>>410935>>410945I don't think the U.S. will collapse like the USSR or Yugoslavia because the country's history and development is different. There are no "national republics" like Croatia or Ukraine within the United States other than Hawaii and Puerto Rico. That question was mostly settled during the Civil War. But one thing that's worth thinking about is how one of the contradictions on the right is the fact they staged a little rebellion for their president (the executive) against the legislature. They wanted to centralize the political system even more around an executive strongman. That's not separatism. It's the opposite of that. The other catch is that the presidency is decided by the electoral college, not the popular vote, and if we decided the presidency by popular vote that would be a different story because the Republicans have only won the popular vote once in the past 30 years (2004).

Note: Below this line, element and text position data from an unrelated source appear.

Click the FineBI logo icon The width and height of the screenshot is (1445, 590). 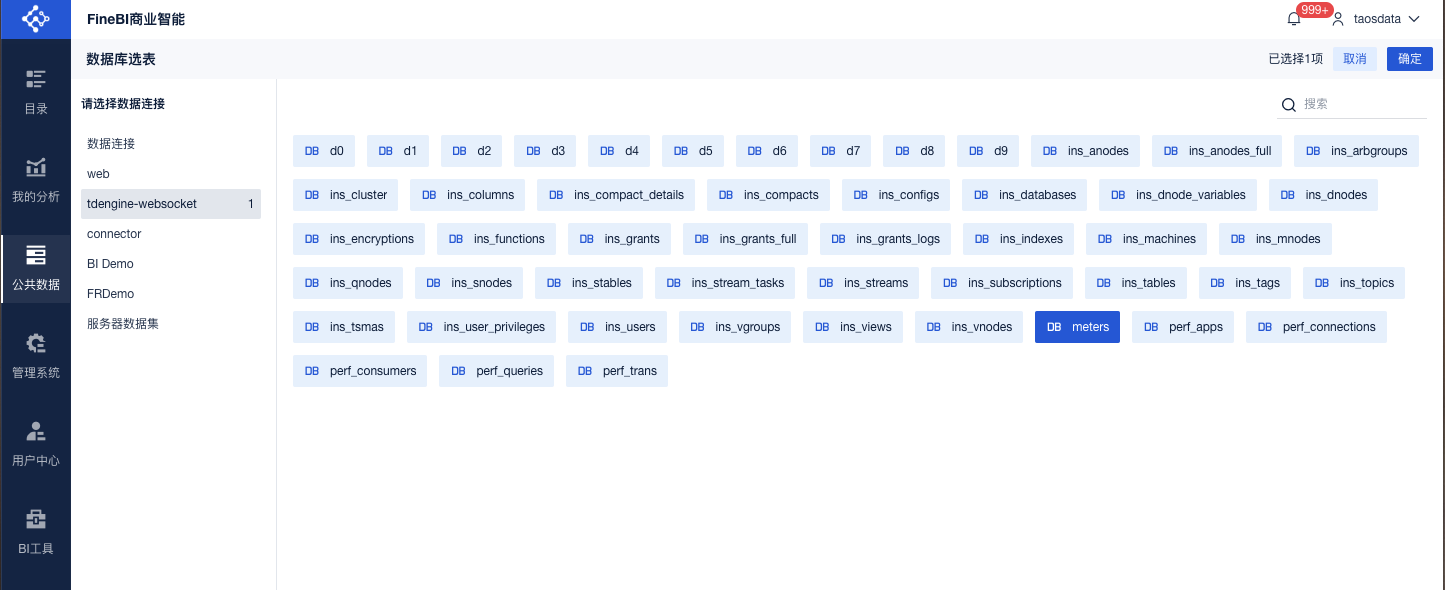coord(35,19)
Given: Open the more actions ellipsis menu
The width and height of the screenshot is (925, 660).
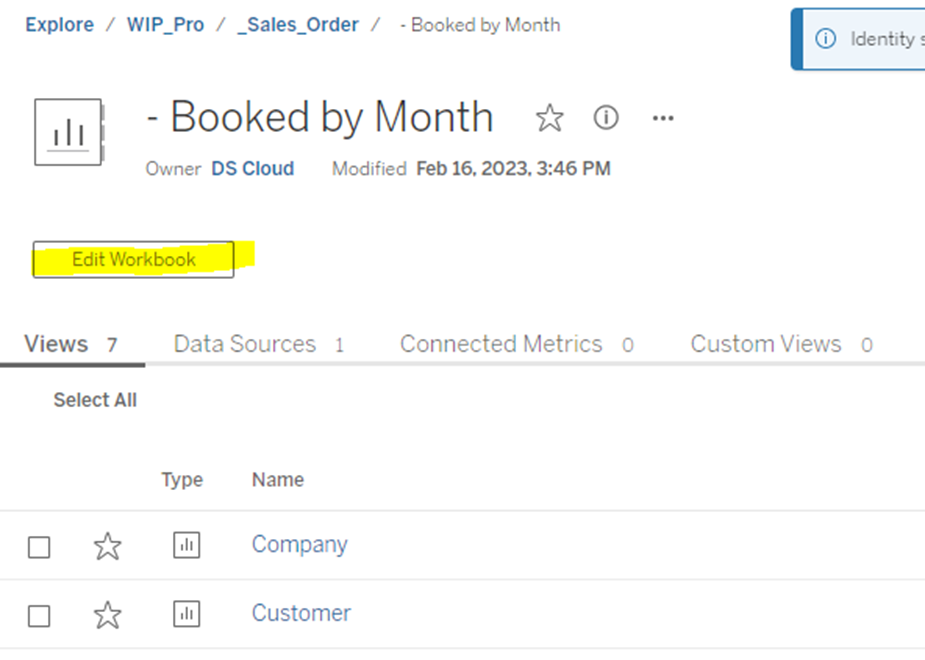Looking at the screenshot, I should [x=663, y=118].
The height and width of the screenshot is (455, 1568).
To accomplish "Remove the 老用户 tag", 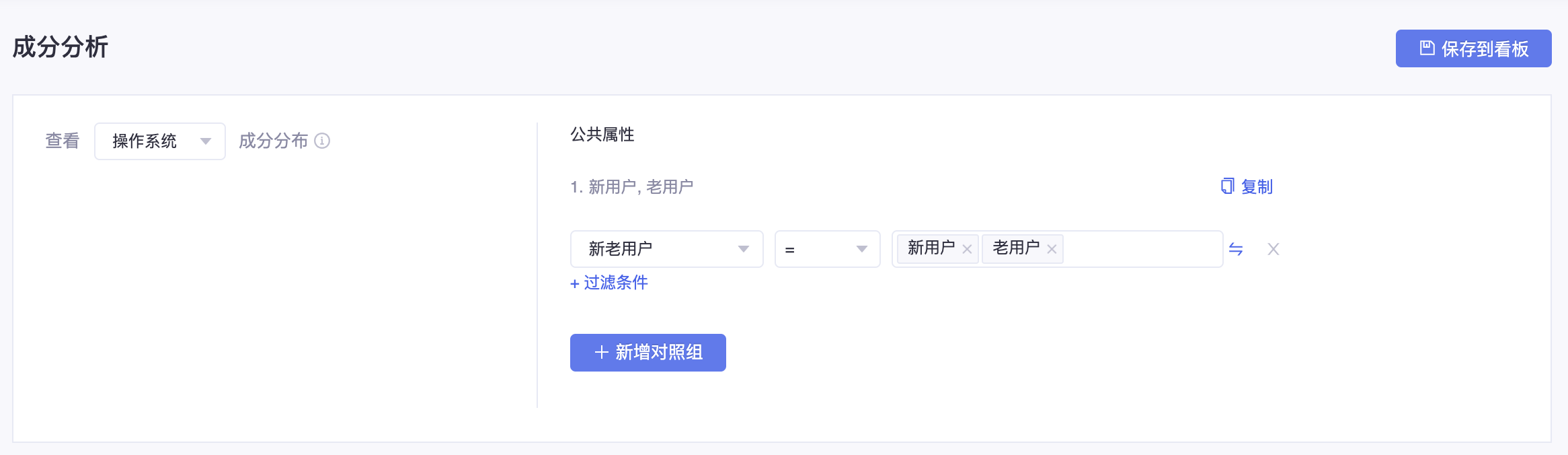I will click(x=1052, y=249).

We can talk about right-wing populists being against the establishment, but there's the other side of the coin, which is that a lot of people feel that the system privileges the right because of the electoral college, the Senate, and the Supreme Court, and the "founding fathers" openly wrote about their contempt for democracy because it would lead to "wicked projects" like the redistribution of property. Then Trump gets elected against the establishment, but lost the popular vote (twice), and he's a billionaire whose populism was not actually against "the rich." His populism was more tribal – the tribal loyalties of a particular (mostly white) tribe against an "establishment" defined in terms of "culture" and "values" but which are also racial.
Because, historically, the U.S. has been ruled by a dominant white majority in terms of the economy, politics, culture, etc. etc. etc. The system has been unfair and cruel to minorities, but it has been stable for the most of the history, if we compare the U.S. to many other countries anyways. A lot of third-world anti-colonial revolutions were also waged by majorities against puppet rulers comprised of minorities (Catholics in South Vietnam).
The American ideology is also the American Dream, which says that if you work hard and buy into the ideology, then things will improve for you, and your kids will grow up happy and better off than you as well. The American ideology is an ideology of personal gain. It's not really like a nationalist ideology where you "work for the country." Working for your own gain is working for the country in this sense, which is how a scammy businessman like Trump who celebrates personal enrichment can be elected as a "nationalist" and that doesn't seem paradoxical at all to his supporters. But the United States is relatively new as a country in historical terms. Even saying "the American nation" sounds a little strange. How do you define it? The right defines it in terms of the historically dominant white majority but coupled with the American Dream ideology.
But if the American Dream is no longer true, that creates a crisis. I think the reason is because the global empire built around the U.S. is falling apart. This ideology worked as long as the empire could expand and (theoretically) benefit everyone.
Other countries are resisting and pushing back, so there's no way for America to move forward, only retreat.
People don't necessarily want to disbelieve in the American Dream, though, so they accuse other things or groups as being responsible (immigrants, "the establishment," Chynah, Russia, "deplorables," etc.). Americans have a hard time reckoning with a structural problem like this. You have to change the whole system and ideology. The white Trump supporters also would like a centralized president to rule the country, and they believe they were cheated out of it, but it feels more like they're flipping to the opposite, where a dominant white majority with relatively uniform values is becoming a minority – they fear that anyways – compared to everyone else who are grouped up, and this white group tries to dominate the political system by openly criminal methods.
The U.S. system has become more centralized in some ways though. The internal security system like DHS and post-9/11 act gave more powers to the federal government. The president is more powerful than ever to decide matters of war. But the national government has a hard time dealing with big internal problems. The state's capacity to handle problems is just eroding. Maybe in the future there will be an American socialism that frees the American nation from the empire and the monopoly capitalists who rule it, but it won't be what the white Trump supporters have in mind either. It won't be a "white" regime or a regime advancing the interests of a particular tribe.